### Testo fornito
Izi: una storia di rivalsa

È una delle nuove facce del rap italiano: un'intervista per conoscere meglio IZI, in attesa di ascoltarlo dal vivo al MI AMI Festival

Un mixtape che ha fatto rizzare le orecchie agli appassionati, un film e ora un disco ufficiale, "Fenice": Izi è uno dei protagonisti della nuova ondata di rap italiano, nonché uno degli artisti che avremo il piacere di ascoltare dal vivo durante il prossimo MI AMI Festival (biglietti qui). Abbiamo fatto quattro chiacchiere per scoprire la storia di un ragazzo che ha vent'anni ma ha già le idee chiarissime.

 

Sei a tutti gli effetti giovane, sia per carriera che per età anagrafica: come hai iniziato a fare rap?
Io sono del '95, ho vent’anni, ho iniziato quando avevo 12-13 anni scrivendo poesie. Mi piaceva molto scrivere, ho iniziato anche un romanzo giallo e trattavo già degli argomenti che ci sono anche ora nei miei testi. Non erano poesie d’amore, era più un piano sequenza su quello che mi succedeva intorno, una cosa che si è riversata anche nei pezzi.
Il primo l’ho scritto intorno ai 14 anni, registrato in una saletta del cavolo. Da lì è iniziata questa passione che mi mangiava dentro e mi sono detto: devo farlo tutti i i giorni, mi caccio in studio.
A Genova non c’è una vera e propria scena rap e hip-hop, era difficile uscirne, quindi ho conosciuto quelle poche persone che reputavo interessanti in città: Studio Ostile era un po’ il fulcro di questa scena, e tra l'altro è anche lo studio da cui è uscito fuori Moreno. Ci sono tanti studi professionali ma Studio Ostile era l’unico che dava spazio a dei ragazzi come noi per ritrovarsi e poter registrare e lavorare in studio e non in un box. Quindi ho iniziato a livello amatoriale, poi ai 17 anni più o meno ho buttato fuori il mio primo mixtape, poi di anno in anno il secondo, il terzo e ora “Fenice” che è il primo disco ufficiale. Questo è il percorso: dalla periferia arrivo al centro dell’attenzione, te la butto così, con una citazione di Luchè (ride).

Nel tuo modo di fare rap si capisce che fai sul serio, ci metti tutto te stesso al 100%. Cosa significa per te fare rap nell'Italia nel 2016 e in particolare nelle tua vita come Diego?
In generale io penso che il rap, soprattutto ora che ha guadagnato una grande esposizione mediatica, stia diventando La Parola, il modo di parlare dei giovani, la voce di chi non ha voce. Riguardo me stesso invece il rap è la cura, io somatizzo molto e scrivendo mi sfogo, tutto deve partire da quello ma allo stesso tempo è una riscoperta. Ho notato che in molti miei testi tutto riguarda me stesso, è come se mi dessi delle "massime" da solo. Poi la gente le fa sue perché non sto parlando solo di situazioni mie. Diciamo che ho lavorato su questo nel mio ultimo disco: prima era tutto molto personale e quindi solo le persone che mi stavano vicino potevano capire, ora invece sto cercando di aumentare l'esposizione e fare arrivare i pezzi a più persone. Però scrivere rimane comunque una cura, significa che mi riscopro e mi scopro sempre di più, è un’evoluzione continua.

### Elenco dei dati
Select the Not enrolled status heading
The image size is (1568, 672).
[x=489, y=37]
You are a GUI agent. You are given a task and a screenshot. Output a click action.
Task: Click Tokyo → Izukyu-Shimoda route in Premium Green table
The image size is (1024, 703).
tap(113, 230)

---

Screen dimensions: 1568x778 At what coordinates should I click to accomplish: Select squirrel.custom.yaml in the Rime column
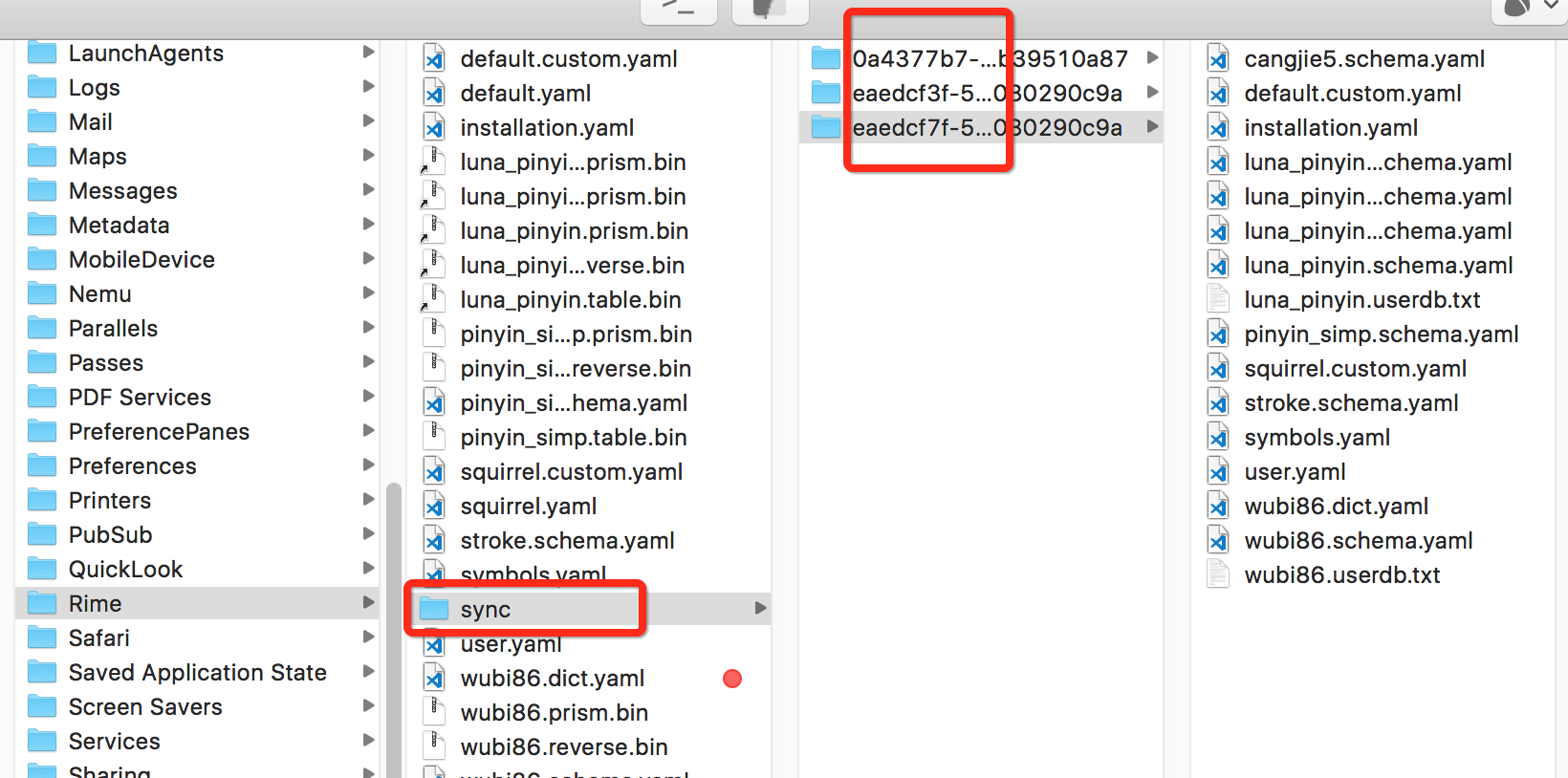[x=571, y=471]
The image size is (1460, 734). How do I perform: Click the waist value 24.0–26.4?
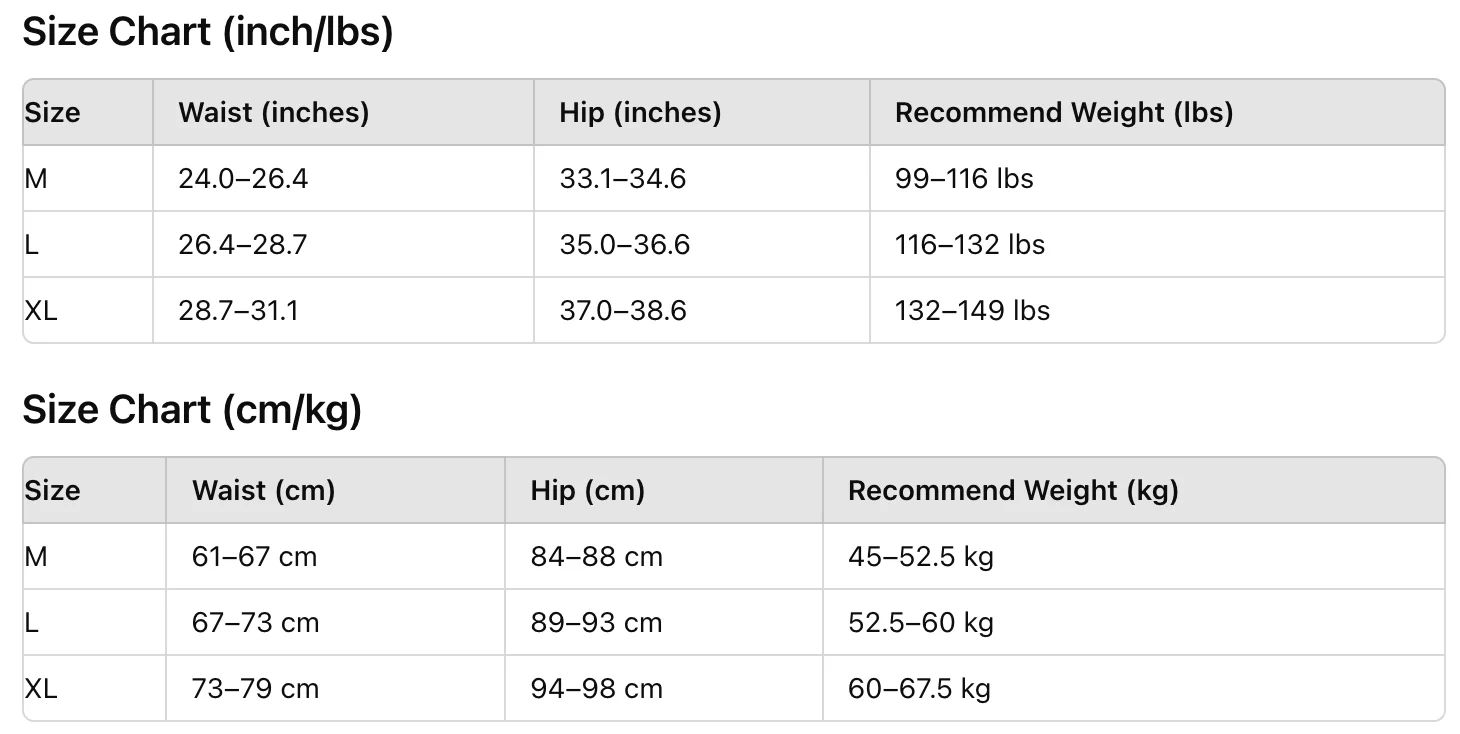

### Richiesta scritta
Riporta l'intervista a Izi da "In generale io" a "è un’evoluzione continua.", cambiando "giovani" in "ragazzi".

### Risultato del compito
In generale io penso che il rap, soprattutto ora che ha guadagnato una grande esposizione mediatica, stia diventando La Parola, il modo di parlare dei ragazzi, la voce di chi non ha voce. Riguardo me stesso invece il rap è la cura, io somatizzo molto e scrivendo mi sfogo, tutto deve partire da quello ma allo stesso tempo è una riscoperta. Ho notato che in molti miei testi tutto riguarda me stesso, è come se mi dessi delle "massime" da solo. Poi la gente le fa sue perché non sto parlando solo di situazioni mie. Diciamo che ho lavorato su questo nel mio ultimo disco: prima era tutto molto personale e quindi solo le persone che mi stavano vicino potevano capire, ora invece sto cercando di aumentare l'esposizione e fare arrivare i pezzi a più persone. Però scrivere rimane comunque una cura, significa che mi riscopro e mi scopro sempre di più, è un’evoluzione continua.